RAM prices in 2026 are about the same as they were in 2008 when the original MacBook Air launched. It had 2GB of RAM and it ran like a goddamn dream. There is absolutely zero technical reason we couldn't ship an even better computer with 2GB RAM today — except everything these days is a JavaScript app running in a dedicated Chromium instance and needs at least its own gigabyte to run around in.

That said, it's probably pretty safe to blame AI bros for everything being a Chromium instance — I'm willing to bet it's largely the same people trying to ship something that just about works with the absolute minimum of time and effort now as it was then

@andrewt What's less bad: an application built as a Chromium instance, or a native application that ends up unavailable to most users because Linux and Windows don't implement the Cocoa API of macOS?
@PinoBatch I mean yes, cross-platform releases are a great thing — but the day before Electron came out we already had the JVM and .NET/Mono so I'm not sure what Electron contributed there except that now we can make our cross-platform apps in a language with no native support for integers, with UIs that diverge wildly from the native OS conventions

@andrewt JVM was owned by Oracle since 2010, and the ASF felt frustrated about inability to license the Technology Compatibility Kit (TCK) for Harmony. Mono's reimplementation of .NET Windows Forms always felt janky and crash-prone in my experience as a user.
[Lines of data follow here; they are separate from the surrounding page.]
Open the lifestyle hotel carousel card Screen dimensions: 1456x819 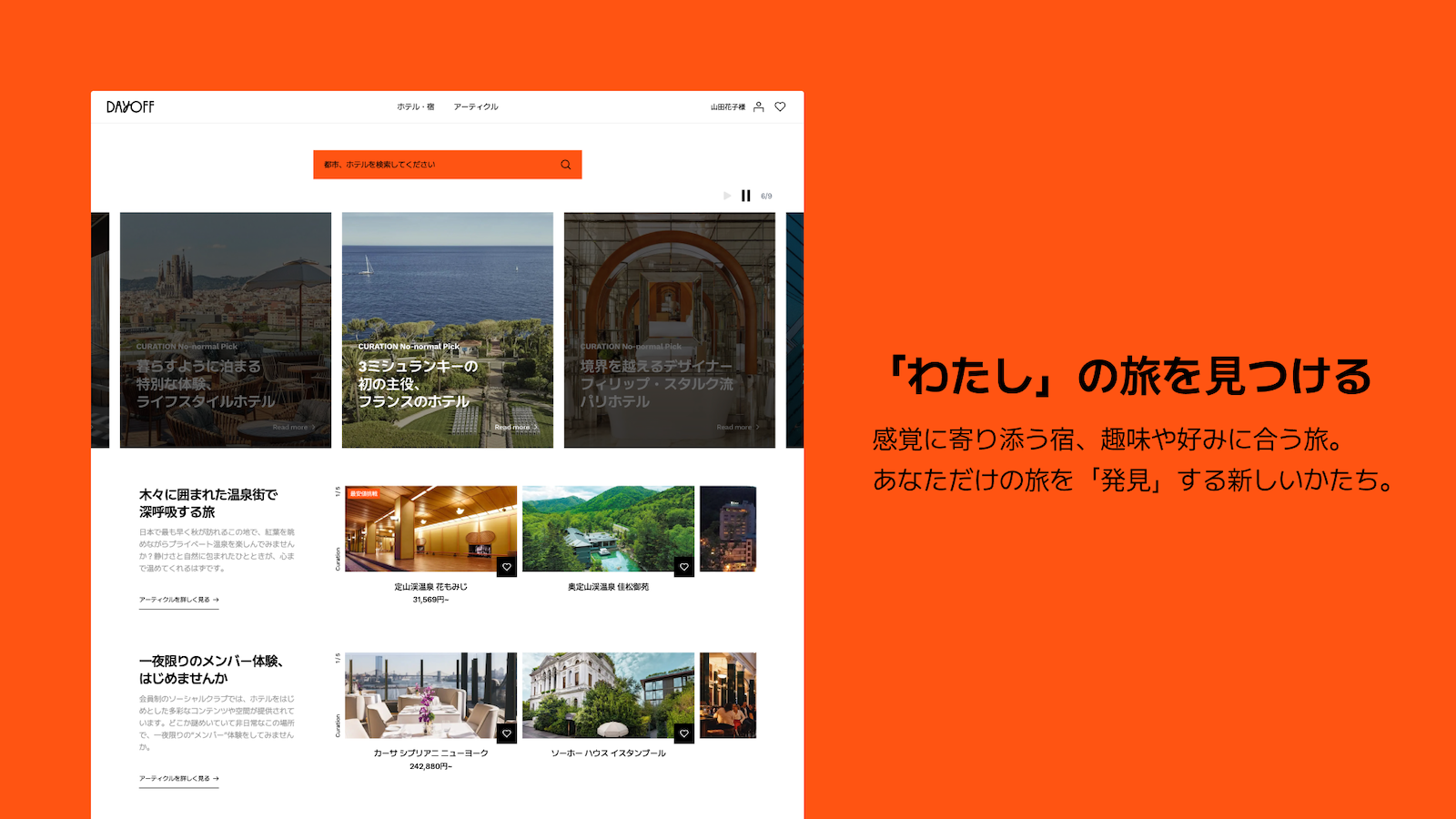click(226, 329)
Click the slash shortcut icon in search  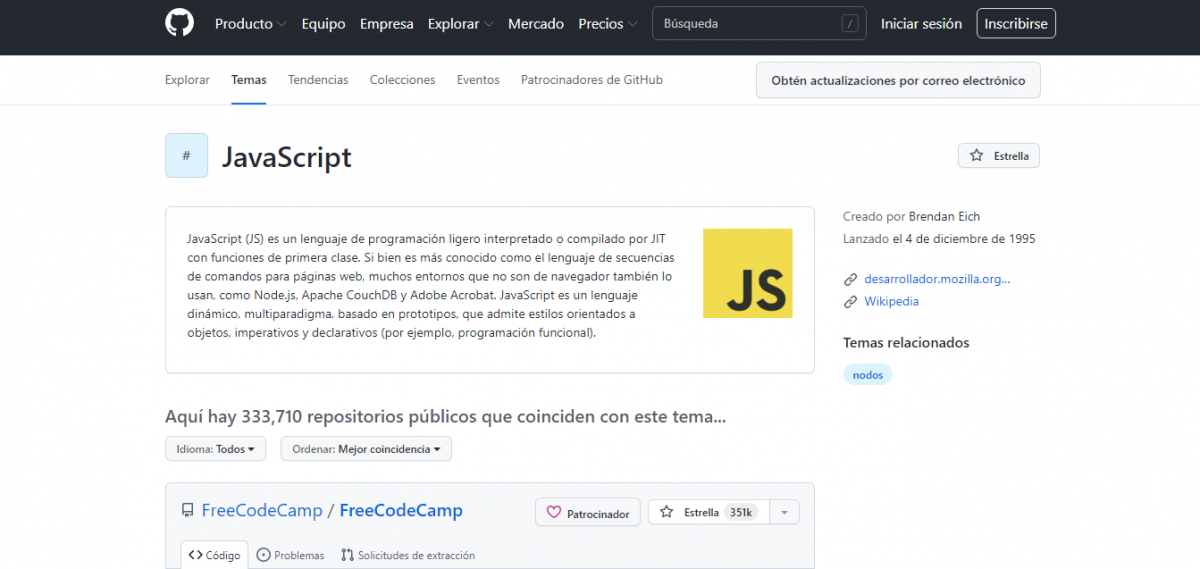click(x=850, y=24)
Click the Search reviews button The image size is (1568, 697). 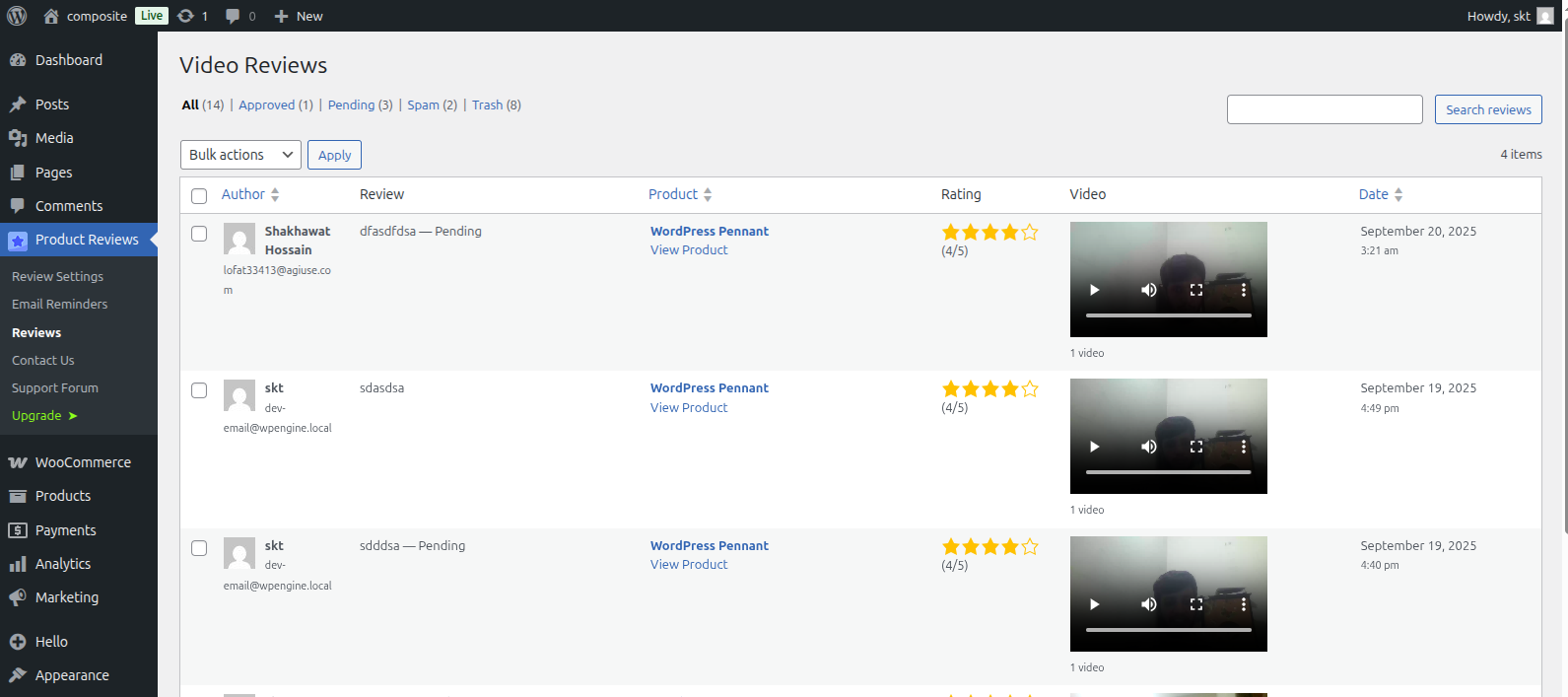[x=1488, y=109]
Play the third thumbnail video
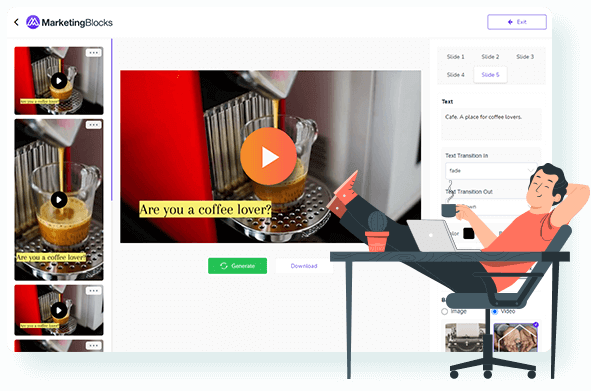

I've seen WebAssembly as a successor to the JVM, except less opinionated about a particular object-oriented paradigm and not under encumbrance of One Rich American Called Larry Ellison.

#java #dotnet #wasm

@PinoBatch Oh yeah, there are some very good reasons JVM and .NET didn't catch on like Electron did — but they do at least prove that cross-platform app development can be done with reasonably sized dependencies shared between apps.

Heck, Tauri manages that, and that's just Electron but using the OS' native webview. Even if we accept that the web is the best shared abstraction we have, we don't need to ship a whole browser with every app

@andrewt I think one of the reasons that Electron caught on as opposed to Tauri's approach of using the system HTML renderer is that Apple WebKit was missing so much compared to Blink and Gecko. See "Progress Delayed Is Progress Denied" by Alex Russell.
https://infrequently.org/2021/04/progress-delayed/
Progress Delayed Is Progress Denied

Apple's iOS browser (Safari) and engine (WebKit) are uniquely under-powered. Consistent delays in the delivery of important features ensure the web can never be a credible alternative to its proprietary tools and App Store. This is a bold assertion, and proving it requires examining the record from multiple directions.

Alex Russell
@andrewt @PinoBatch and additionally, im pretty sure its possible to make webapps that dont require absurd amounts of memory, even if you're using JS and not WASM.
@andrewt @PinoBatch I am not sure it's a good reason but most 'application's today don't really have a protocol, they are intended to run an up-to-date collection of minified javasctipts directly off the platform provider's cloud server, and out-of-date collection of javascripts is not supported.

It's possible to repackage that collection of javascripts as an electron 'application' but it's not really feasible to replicate and maintain that in a different language.